Sa carrière est tracée : il sera dessinateur industriel et constructeur d’automobiles. Pour le baron De Dietrich, à Niederbronn-les-Bains, jusqu’en 1903, puis chez Deutz, à Cologne, avant d’acquérir sa propre entreprise, en décembre 1909, aux confins de Molsheim et de Dorlisheim.

C’est sans conteste l’époque la plus féconde du Patron. Car, outre les pur-sang de la route et du rail, il ne passe pas de semaine sans déposer des brevets – plus de mille durant sa vie ! – portant aussi bien sur des techniques d’usinage que des dérailleurs de vélos, des moteurs d’avions, des instruments chirurgicaux ou des serrures de tiroirs.

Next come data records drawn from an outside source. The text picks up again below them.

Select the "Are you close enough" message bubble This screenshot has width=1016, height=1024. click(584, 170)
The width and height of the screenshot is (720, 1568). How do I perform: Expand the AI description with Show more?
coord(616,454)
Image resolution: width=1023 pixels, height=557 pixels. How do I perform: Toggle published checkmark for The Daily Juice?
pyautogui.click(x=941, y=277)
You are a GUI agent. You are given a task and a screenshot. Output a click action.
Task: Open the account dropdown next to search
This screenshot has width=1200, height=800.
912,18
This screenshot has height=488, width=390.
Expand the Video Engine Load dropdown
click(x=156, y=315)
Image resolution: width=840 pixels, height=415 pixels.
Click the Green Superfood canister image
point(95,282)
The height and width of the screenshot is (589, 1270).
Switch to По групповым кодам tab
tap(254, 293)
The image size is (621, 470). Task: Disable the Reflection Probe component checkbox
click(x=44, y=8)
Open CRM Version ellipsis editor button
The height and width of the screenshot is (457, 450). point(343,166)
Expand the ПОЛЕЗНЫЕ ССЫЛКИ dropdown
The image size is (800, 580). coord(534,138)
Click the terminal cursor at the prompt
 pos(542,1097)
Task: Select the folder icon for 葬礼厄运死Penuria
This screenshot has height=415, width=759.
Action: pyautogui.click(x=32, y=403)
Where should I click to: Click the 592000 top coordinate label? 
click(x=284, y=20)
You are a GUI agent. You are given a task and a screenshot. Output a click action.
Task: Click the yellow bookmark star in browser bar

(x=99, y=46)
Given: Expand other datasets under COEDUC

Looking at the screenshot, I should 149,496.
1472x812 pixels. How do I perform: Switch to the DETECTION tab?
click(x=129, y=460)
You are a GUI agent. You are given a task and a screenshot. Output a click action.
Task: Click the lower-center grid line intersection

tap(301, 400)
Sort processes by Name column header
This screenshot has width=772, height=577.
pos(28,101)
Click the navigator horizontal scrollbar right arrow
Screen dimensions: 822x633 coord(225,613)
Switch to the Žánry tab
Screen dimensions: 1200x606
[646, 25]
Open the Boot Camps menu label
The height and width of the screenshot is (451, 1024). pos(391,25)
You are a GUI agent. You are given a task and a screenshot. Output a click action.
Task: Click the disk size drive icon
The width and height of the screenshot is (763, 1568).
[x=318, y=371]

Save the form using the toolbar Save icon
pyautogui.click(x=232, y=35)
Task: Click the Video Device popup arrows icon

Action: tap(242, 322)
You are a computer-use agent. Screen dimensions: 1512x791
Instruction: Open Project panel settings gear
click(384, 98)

Tout, absolument tout, était pour lui sujet à invention, à amélioration ou… à gadget. Dans ce domaine, les esprits curieux retiendront une machine à nouilles et des chaussures compartimentées pour les orteils, semblables à des gants. La suite est plus connue :

C’est d’abord la Première Guerre mondiale avec son cortège d’infortunes, puis les années 20 qui voient le triomphe du « Type 35 » sur tous les circuits d’Europe et, enfin, le sacre de Jean (1909-1939), son fils aîné, qui prend les commandes de l’usine au lendemain des grèves de 1936, et lance le « Type 57 » avec ses chefs-d’œuvre de carrosserie : Ventoux, Atalante, Aérolithe et Atlantic.
L’homme blessé

Mais la fin de l’histoire voit le ciel s’assombrir sur la maison Bugatti, dans le vacarme de la Seconde Guerre mondiale. C’est la mort tragique du fils préféré, Jean, qui percute un pommier à proximité d’Entzheim, dans la nuit du 11 août 1939, en voulant éviter un cycliste. Puis le repli vers Bordeaux, aux premiers jours de la guerre, et la cession de l’usine aux autorités allemandes.

Effondré, Ettore se détourne également de son épouse, Barbara Mascherpa, gravement malade – elle succombera en 1944 – et se lie avec une jeune femme, Geneviève Delcuze, qu’il épousera en octobre 1946. Ses derniers rêves s’envolent : il fallut se séparer du château d’Ermenonville (Oise), au Nord de Paris. Privé d’usine, le Patron tenta néanmoins de relancer la marque avec une poignée d’ouvriers et une vingtaine de châssis « Type 73 ». Mais rien n’y fera.

Sa dernière satisfaction fut l’obtention de la nationalité française en février 1946. Enfin, viendra la maladie. Grippe infectieuse ? Embolie ? Nul ne sait vraiment. Alité et inconscient pendant plusieurs semaines, Ettore Bugatti « coupe le contact » à l’hôpital de Neuilly-sur-Seine, le 21 août 1947, à 12 h 30, dans sa 66e année. Deux mois plus tôt, à l’issue d’un procès affligeant, le tribunal de Colmar venait de lui restituer l’usine de Molsheim.